*** Information given

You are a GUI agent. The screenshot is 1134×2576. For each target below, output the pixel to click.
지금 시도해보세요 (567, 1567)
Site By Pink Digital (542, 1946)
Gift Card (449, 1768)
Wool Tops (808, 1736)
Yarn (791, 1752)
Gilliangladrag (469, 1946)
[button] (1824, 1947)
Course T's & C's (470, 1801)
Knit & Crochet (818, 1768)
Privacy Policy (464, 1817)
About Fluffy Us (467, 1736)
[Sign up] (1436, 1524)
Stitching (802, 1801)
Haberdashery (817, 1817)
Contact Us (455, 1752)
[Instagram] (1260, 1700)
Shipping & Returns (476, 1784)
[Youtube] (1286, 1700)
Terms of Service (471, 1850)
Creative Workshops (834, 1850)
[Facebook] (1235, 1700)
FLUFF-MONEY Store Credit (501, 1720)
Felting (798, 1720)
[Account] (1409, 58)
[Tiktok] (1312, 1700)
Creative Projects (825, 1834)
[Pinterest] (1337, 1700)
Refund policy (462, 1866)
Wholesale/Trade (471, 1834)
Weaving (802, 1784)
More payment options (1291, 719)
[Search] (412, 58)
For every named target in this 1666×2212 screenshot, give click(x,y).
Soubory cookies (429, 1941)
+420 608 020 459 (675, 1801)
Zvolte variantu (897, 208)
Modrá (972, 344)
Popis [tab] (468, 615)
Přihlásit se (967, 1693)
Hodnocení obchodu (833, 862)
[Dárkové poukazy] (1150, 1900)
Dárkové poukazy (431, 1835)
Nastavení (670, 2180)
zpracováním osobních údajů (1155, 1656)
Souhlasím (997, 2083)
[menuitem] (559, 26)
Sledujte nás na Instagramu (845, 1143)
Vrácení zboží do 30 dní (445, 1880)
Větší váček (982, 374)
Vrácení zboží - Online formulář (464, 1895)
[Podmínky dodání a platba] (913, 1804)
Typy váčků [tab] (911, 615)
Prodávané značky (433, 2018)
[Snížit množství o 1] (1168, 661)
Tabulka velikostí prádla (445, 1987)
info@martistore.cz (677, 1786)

******

Activity:
An exact transcription of every record above is required.

Answer for the task:
You are a GUI agent. The screenshot is 1134×2576. For each target below, output the pixel to click.
지금 시도해보세요 (567, 1567)
Site By Pink Digital (542, 1946)
Gift Card (449, 1768)
Wool Tops (808, 1736)
Yarn (791, 1752)
Gilliangladrag (469, 1946)
[button] (1824, 1947)
Course T's & C's (470, 1801)
Knit & Crochet (818, 1768)
Privacy Policy (464, 1817)
About Fluffy Us (467, 1736)
[Sign up] (1436, 1524)
Stitching (802, 1801)
Haberdashery (817, 1817)
Contact Us (455, 1752)
[Instagram] (1260, 1700)
Shipping & Returns (476, 1784)
[Youtube] (1286, 1700)
Terms of Service (471, 1850)
Creative Workshops (834, 1850)
[Facebook] (1235, 1700)
FLUFF-MONEY Store Credit (501, 1720)
Felting (798, 1720)
[Account] (1409, 58)
[Tiktok] (1312, 1700)
Creative Projects (825, 1834)
[Pinterest] (1337, 1700)
Refund policy (462, 1866)
Wholesale/Trade (471, 1834)
Weaving (802, 1784)
More payment options (1291, 719)
[Search] (412, 58)
For every named target in this 1666×2212 screenshot, give click(x,y).
Soubory cookies (429, 1941)
+420 608 020 459 (675, 1801)
Zvolte variantu (897, 208)
Modrá (972, 344)
Popis [tab] (468, 615)
Přihlásit se (967, 1693)
Hodnocení obchodu (833, 862)
[Dárkové poukazy] (1150, 1900)
Dárkové poukazy (431, 1835)
Nastavení (670, 2180)
zpracováním osobních údajů (1155, 1656)
Souhlasím (997, 2083)
[menuitem] (559, 26)
Sledujte nás na Instagramu (845, 1143)
Vrácení zboží do 30 dní (445, 1880)
Větší váček (982, 374)
Vrácení zboží - Online formulář (464, 1895)
[Podmínky dodání a platba] (913, 1804)
Typy váčků [tab] (911, 615)
Prodávané značky (433, 2018)
[Snížit množství o 1] (1168, 661)
Tabulka velikostí prádla (445, 1987)
info@martistore.cz (677, 1786)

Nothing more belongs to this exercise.